L'inizio mi aveva fatto ben sperare: uno stile quasi poetico, che introduceva con poche e abili parole il contesto nel quale si sarebbe svolta la vicenda, usando immagini che mi hanno sinceramente colpita.Peccato però che questa impressione sia svanita già dalle seconde righe del primo capitolo: ho capito di trovarmi di fronte un romanzo molto vicino ad una fiaba per bambini, con uno stile fin troppo semplice e incolore, personaggi scontati e piatti, una vicenda che per la sua ingenuità dava davvero l'impressione che l'intera storia fosse stata pensata e scritta per un pubblico di bambini.Manca una solida trama, mancano le descrizioni sia dei personaggi che degli ambienti: tutto viene tratteggiato in appena poche parole, peraltro assai banali, e tutto quello che succede nella prima metà del libro scorre liscio come l'olio, anche se è tutto incentrato sull'amore (?) di un principe per la bella Mareneve, una semplice popolana. Insomma, anche il tema centrale è piuttosto trito e ritrito. Come si può facilmente immaginare, il principe azzurro si rivela, completamente di punto in bianco, più un principe nero, irascibile e suscettibile, ma ancora incredibilmente privo di spessore, proprio come se fosse uscito da una fiaba classica.In generale i personaggi non mi hanno lasciata soddisfatta: per esempio la madre di Mareneve prima è tutta gongolante che il principe si sia preso una cotta per la sua primogenita e difende Mareneve dalle accuse del padre, poi, ancora una voltsa di punto in bianco, non vuole più rivolgere la parola alla figlia quando questa annuncia il suo matrimonio. Un comportamente decisamente un po' strano.E anche Dean, altro giovane personaggio che ha una cotta per Mareneve: non è affatto l'eroe che salva la regina, è un ragazzo gracile - ma che nonostante è un bravissimo fabbro, come se lavorare in una fucina non richiedesse muscoli da palestra -timido e impacciato, che ha il solo merito di venirsi a trovare nel posto giusto al momento giusto.
Tutto lo svolgimento della vicenda, peraltro assai breve e lineare, dà l'idea di un qualcosa di davvero troppo semplicistico, e la fine non fa eccezione. Tutti condannati a morte, tutti che si salvano per qualche evento fortunato. Per esempio, facendo un piccolo spoiler...
....Dean alla fine viene condannato a morte dal principe per aver aiutato Mareneve a fuggire.

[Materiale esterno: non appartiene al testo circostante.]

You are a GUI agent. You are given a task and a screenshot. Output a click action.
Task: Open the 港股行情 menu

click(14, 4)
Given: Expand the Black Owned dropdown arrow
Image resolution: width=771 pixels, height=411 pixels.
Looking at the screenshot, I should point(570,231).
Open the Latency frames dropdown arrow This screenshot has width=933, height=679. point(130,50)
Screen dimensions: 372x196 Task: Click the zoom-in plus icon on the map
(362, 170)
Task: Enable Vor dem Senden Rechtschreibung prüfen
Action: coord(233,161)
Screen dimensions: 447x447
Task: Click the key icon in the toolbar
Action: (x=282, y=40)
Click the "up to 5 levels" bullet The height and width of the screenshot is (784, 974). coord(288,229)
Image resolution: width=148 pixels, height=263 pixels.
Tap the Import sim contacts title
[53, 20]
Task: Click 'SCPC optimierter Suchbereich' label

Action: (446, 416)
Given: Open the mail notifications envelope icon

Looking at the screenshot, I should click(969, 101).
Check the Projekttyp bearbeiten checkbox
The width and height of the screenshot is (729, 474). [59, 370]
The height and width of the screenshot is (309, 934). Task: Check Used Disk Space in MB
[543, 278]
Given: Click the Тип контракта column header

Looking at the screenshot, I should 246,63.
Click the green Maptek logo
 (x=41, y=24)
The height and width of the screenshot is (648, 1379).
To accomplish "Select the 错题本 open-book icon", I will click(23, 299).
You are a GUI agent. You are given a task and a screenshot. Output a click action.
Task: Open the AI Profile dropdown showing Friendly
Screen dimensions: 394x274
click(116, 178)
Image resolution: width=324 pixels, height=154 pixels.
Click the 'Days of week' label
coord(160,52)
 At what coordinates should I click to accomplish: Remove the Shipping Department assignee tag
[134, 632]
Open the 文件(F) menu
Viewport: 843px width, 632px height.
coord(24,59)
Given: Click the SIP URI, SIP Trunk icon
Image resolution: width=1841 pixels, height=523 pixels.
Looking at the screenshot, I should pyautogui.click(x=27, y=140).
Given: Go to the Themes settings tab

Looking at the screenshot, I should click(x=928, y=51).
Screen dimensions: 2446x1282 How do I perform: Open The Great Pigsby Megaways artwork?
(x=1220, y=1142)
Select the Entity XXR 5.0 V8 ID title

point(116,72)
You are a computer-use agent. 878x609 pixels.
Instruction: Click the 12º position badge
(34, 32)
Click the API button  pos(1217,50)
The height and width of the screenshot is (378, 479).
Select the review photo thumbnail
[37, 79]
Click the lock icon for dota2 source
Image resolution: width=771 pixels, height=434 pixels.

In punto d'esecuzione, un bel terremoto dà uno scossone a tutto, e lui riesce a scappare senza che nessuno tenti di fermarlo, o dia segno di essersi accorto della sua fuga. Per i miei gusti, dà troppo l'idea di qualcosa che non sta in piedi.Se mi dicessero che è effettivamente un racconto per bambini, giustifichere lo stile e la semplicità/ingenuità, ma come spiegare le scene intime ( velate sicuramente, ma che comunque danno un'idea abbastanza precisa di quello che succede?).Infine, lo stile: semplice anche questo, ma con l'intromissione di qualche vocabolo caduto ormai in disuso come "codesto" e altri, che appaiono del tutto fuori luogo visto il livello generale del lessico delle frasi.Insomma, non riesco a togliermi dalla testa l'idea che, tranne rare eccezioni, dal selfpublishing non possano uscire capolvori. Credete quello che volete, ma io personalmente ritengo che dopo aver finito quelli che ho già comprato, e a meno che gli autori non mi chiedano esplicitamente una recensione, o trovo un'autopubblicazione che davvero mi ispiri, oppure credo che accantonerò definitivamente questa branca dell'editoria.